*** SOURCE DATA Section Begins ***

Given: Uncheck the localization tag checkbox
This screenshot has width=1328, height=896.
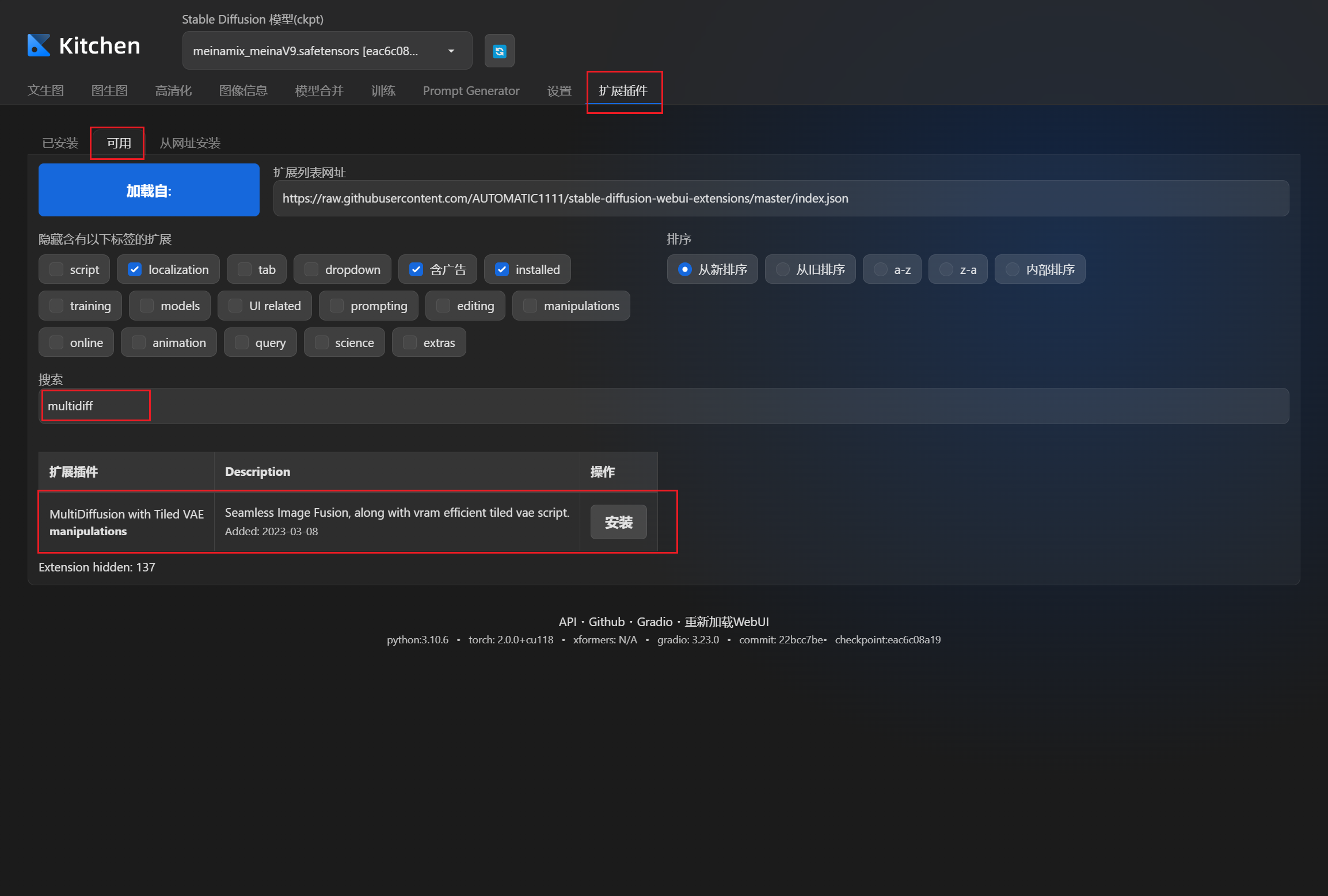Looking at the screenshot, I should coord(135,269).
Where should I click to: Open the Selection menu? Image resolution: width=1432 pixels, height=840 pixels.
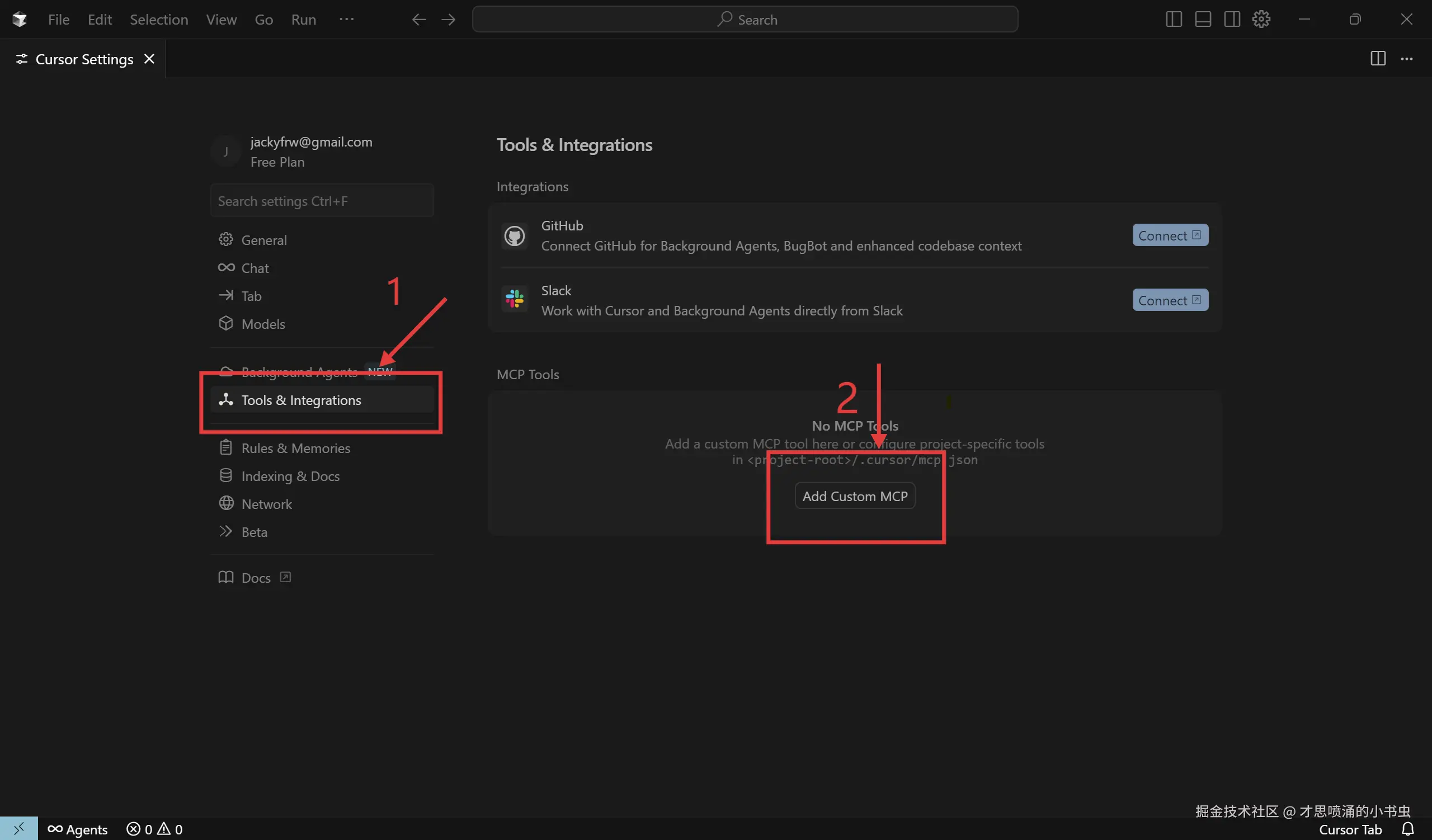pyautogui.click(x=158, y=20)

*** SOURCE DATA Section Ends ***

Nothing but the lines from the one containing "This screenshot has width=1328, height=896." through the end of the listing should be written out, each exactly, and pictures must be left out.

**SOLUTION**
This screenshot has width=1328, height=896.
Looking at the screenshot, I should coord(135,269).
Where should I click to: Open the Selection menu? Image resolution: width=1432 pixels, height=840 pixels.
pyautogui.click(x=158, y=20)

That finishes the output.